This is an automated email from the ASF dual-hosted git repository.

wjones127 pushed a commit to branch main
in repository https://gitbox.apache.org/repos/asf/arrow.git


The following commit(s) were added to refs/heads/main by this push:
     new 22f2980e9b GH-34322: [C++][Parquet] Encoding Microbench for ByteArray 
(#34323)
22f2980e9b is described below

commit 22f2980e9ba5de684c51d6e92a74d449cb405e3d
Author: mwish <[email protected]>
AuthorDate: Wed Mar 8 06:48:23 2023 +0800

    GH-34322: [C++][Parquet] Encoding Microbench for ByteArray (#34323)
    
    
    
    ### Rationale for this change
    
    After https://github.com/apache/arrow/pull/14293 . We have 
`DELTA_BYTE_LENTH` for encoding ByteArray. So, I'd like to have encoding 
benchmark for them.

•••

→ To be done:
1. Do these statements agree with the commit email? Answer yes or no for each and quote the words from the email that settle it. (a) The commit was pushed to the main branch. (b) The commit's author is wjones127. (c) The change belongs to the Java implementation.
2. List every distinct GitHub issue or pull request number mentioned in the commit email.
3. According to the commit email, when was the commit authored?

→ Collected material:

•••

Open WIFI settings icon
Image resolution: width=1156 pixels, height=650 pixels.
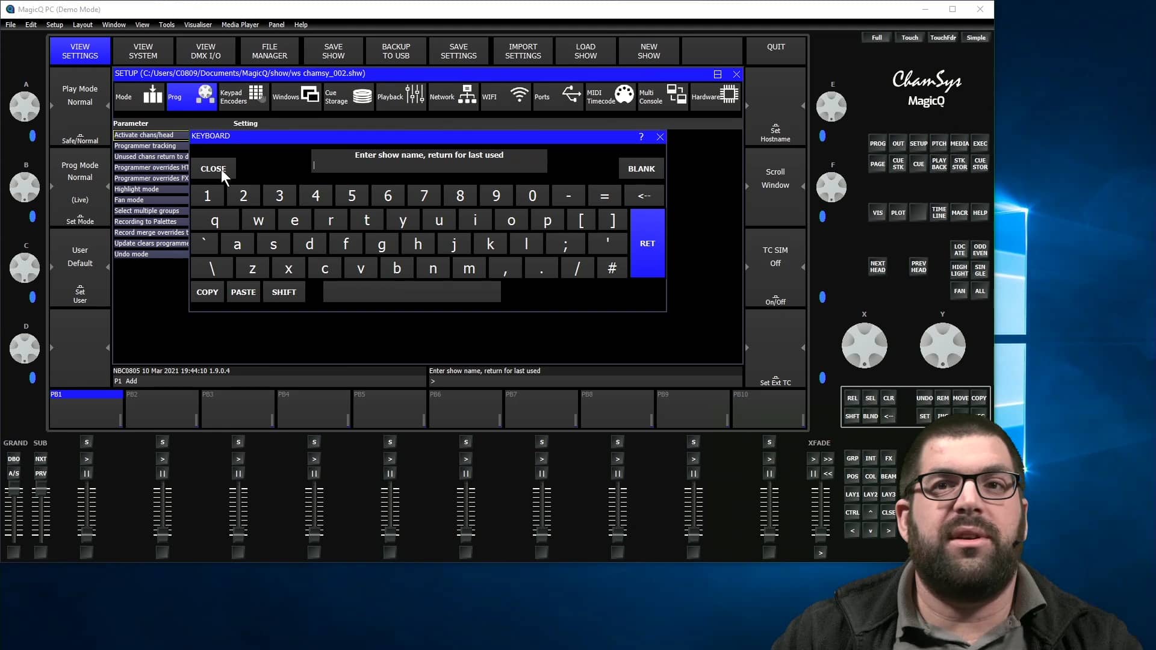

•••

→ Solutions:
1.
(a) Yes: "wjones127 pushed a commit to branch main"
(b) No: "Author: mwish"
(c) No: "[C++][Parquet]"

2.
- 34322 (GH-34322)
- 34323 (#34323)
- 14293 (pull/14293)

3. Wed Mar 8 06:48:23 2023 +0800